Такие превращения сыграли определенную роль и в возникновении фашизма. Теперь эта роль наконец уже полностью изучена. Тотальная перестановка понятий и ориентиров дошла до того, что, когда в Баварии в 1942 году один молодой крестьянин отказался пойти в армию, его – а не «психопатов» – собственное общество повсеместно признало психически ненормальным. Он мотивировал свой шаг тем, что считает вермахт преступной организацией. Самые близкие родственники, вся семья, жена, тюремный капеллан, все умоляли и убеждали его, чтобы он отказался от своего безумия, за которое он в конце концов поплатился головой. А после войны к епископу той епархии обратился молодой американский юрист, который подробно исследовал всю историю казненного. Юрист представил ее епископу и намекнул, что, может быть, имело бы смысл подумать о канонизации этого человека.

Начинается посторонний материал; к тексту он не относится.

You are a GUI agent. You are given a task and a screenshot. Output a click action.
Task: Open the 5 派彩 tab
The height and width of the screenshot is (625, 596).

У епископа наступил настоящий пароксизм негодования, потому что он считал казненного самым обыкновенным предателем. Трудно поверить, чтобы в Германии хотя бы и епископ (причем спустя два года после войны) досконально знал учения, провозглашаемые «Mein Kampf» или, допустим, розенберговским «Мифом XX столетия». Возможно, он просто действовал по принципу «right or wrong, my country» [181] . Отсюда видно, как резко меняется оценивающая перспектива в зависимости от выбора системы отнесения. Однако несомненно, что тот казненный не был «нормальным» человеком – «нормальным» немцем – в том простом смысле, что его ничто не смогло удержать от высказывания того, что он считал истиной. Говоря все это и действуя согласно своим убеждениям, он не принимал в расчет смертельные последствия. Так ли ведет себя человек средний, обычный, что и означает – нормальный? Можно признать, что он был «анормальным» в положительном смысле, как своего рода «гений морали», – соглашусь и с этим, но для любой системы он по необходимости есть нечто, «выходящее за нормы» своего времени.
181
«права она или нет, но это моя страна» (англ.). – Примеч. пер.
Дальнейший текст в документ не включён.